L’OCDE précise que ces prévisions sont réalisées dans un environnement empreint d’« incertitudes considérables » qui, pour la plupart, pourront s’aggraver et retarder les complications en cours, bien au-delà de 2023.
Et ce n’est vraisemblablement pas fini
Parmi ces risques, l’OCDE mentionne « la poursuite des hausses des prix des denrées alimentaires et de l’énergie qui pourrait faire basculer nombre de personnes dans la pauvreté, ou encore l’éventualité de pénurie de gaz avec l’arrivée de l’hiver dans l’hémisphère nord. »
Les pays européens pourraient commencer à manquer de gaz naturel à compter du mois de février 2022, voire à partir du mois de janvier si le froid se fait beaucoup plus rude. Pour retarder la pénurie, il faudrait réduire la consommation de gaz de 10 % à 15 % par rapport à la moyenne des dernières années.
La Russie de Vladimir Poutine sera elle aussi durement touchée par la guerre et la conjoncture actuelle. L’année dernière, elle avait enregistré un taux de croissance économique de 4,7 %.
A cause des sanctions économiques, l’économie russe connaitra des contractions de 5,5 % l’année en cours et 4,5 % l’an prochain. Il s’agit quand même d’une récession moins poussée que prévue puisque la Russie continue de percevoir d’importants revenus de la vente de son énergie fossile à l’étranger, malgré l’imposition des sanctions économiques.

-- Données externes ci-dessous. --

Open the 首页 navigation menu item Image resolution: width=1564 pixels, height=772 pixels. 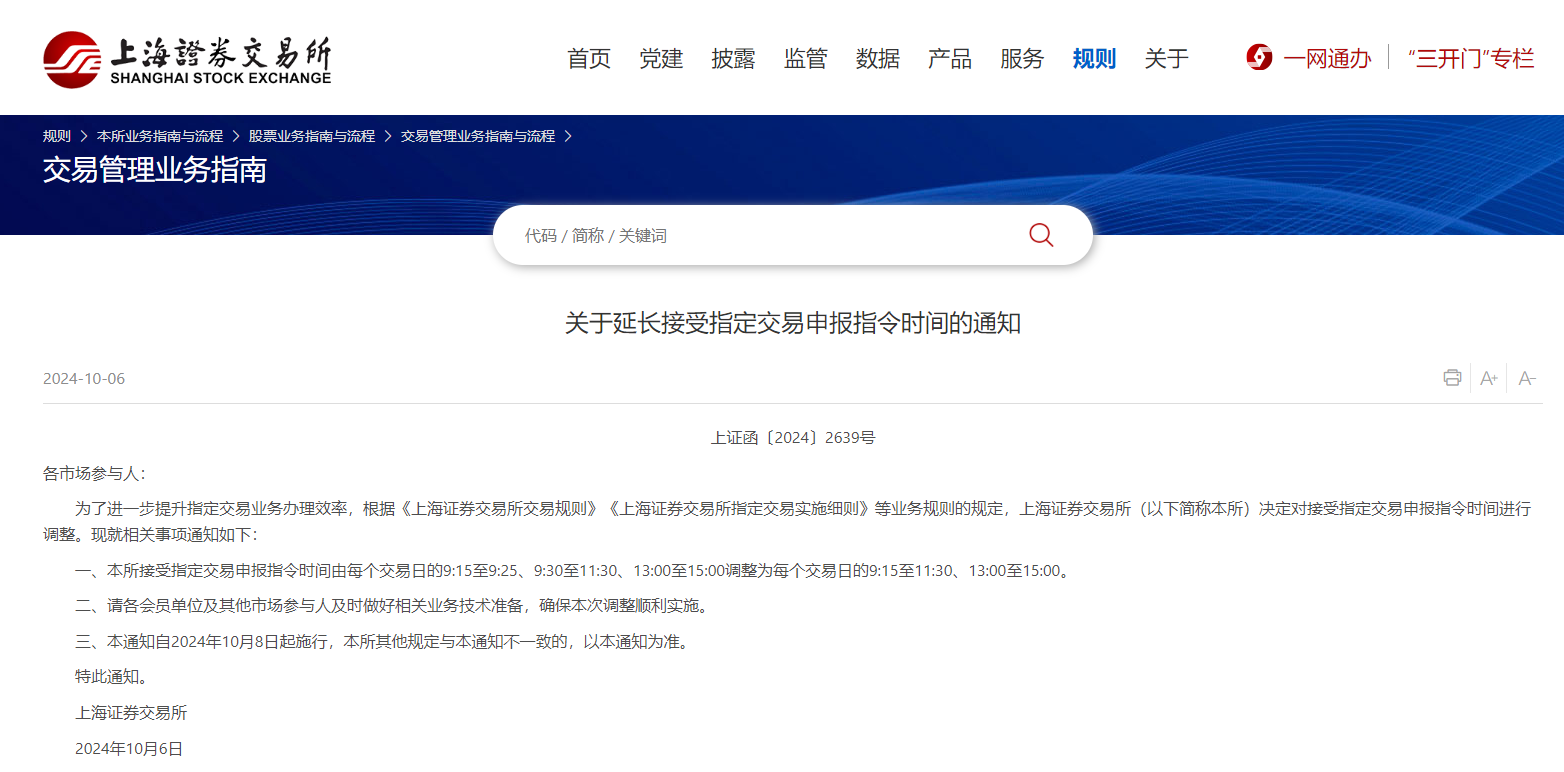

En téléconférence de presse lors du lancement du rapport, l’économiste en chef par intérim de l’OCDE, Álvaro Santos Pereira, a confirmé que c’est « la pire récession pour un pays du G20 en 30 ou 40 ans ». « Le prix de la guerre est énorme pour la Russie. », a-t-il noté.
En Haïti, les perspectives sont
encore plus préoccupantes
En Haïti, les perspectives de croissance économiques sont encore plus alarmantes, à l’exception des pays en guerre.
Le taux de croissance économique a été de -1,7 % en 2018-2019, -3,3 % en 2019-2020 et -1,8 % en 2020-2021. En 2021-2022, les autorités avaient prévu un taux de croissance économique de -0,4 % avant le nouvel épisode « peyi lòk » et des turbulences politiques de la fin du mois d’août 2022.
Aujourd’hui, on est donc sûr d’avoir une quatrième année consécutive de croissance économique négative pour l’année fiscale close le 30 septembre 2022. Et la cinquième année fiscale qui débute le 1er octobre 2022 commence déjà très mal. De quoi laisser songeurs les agents économiques.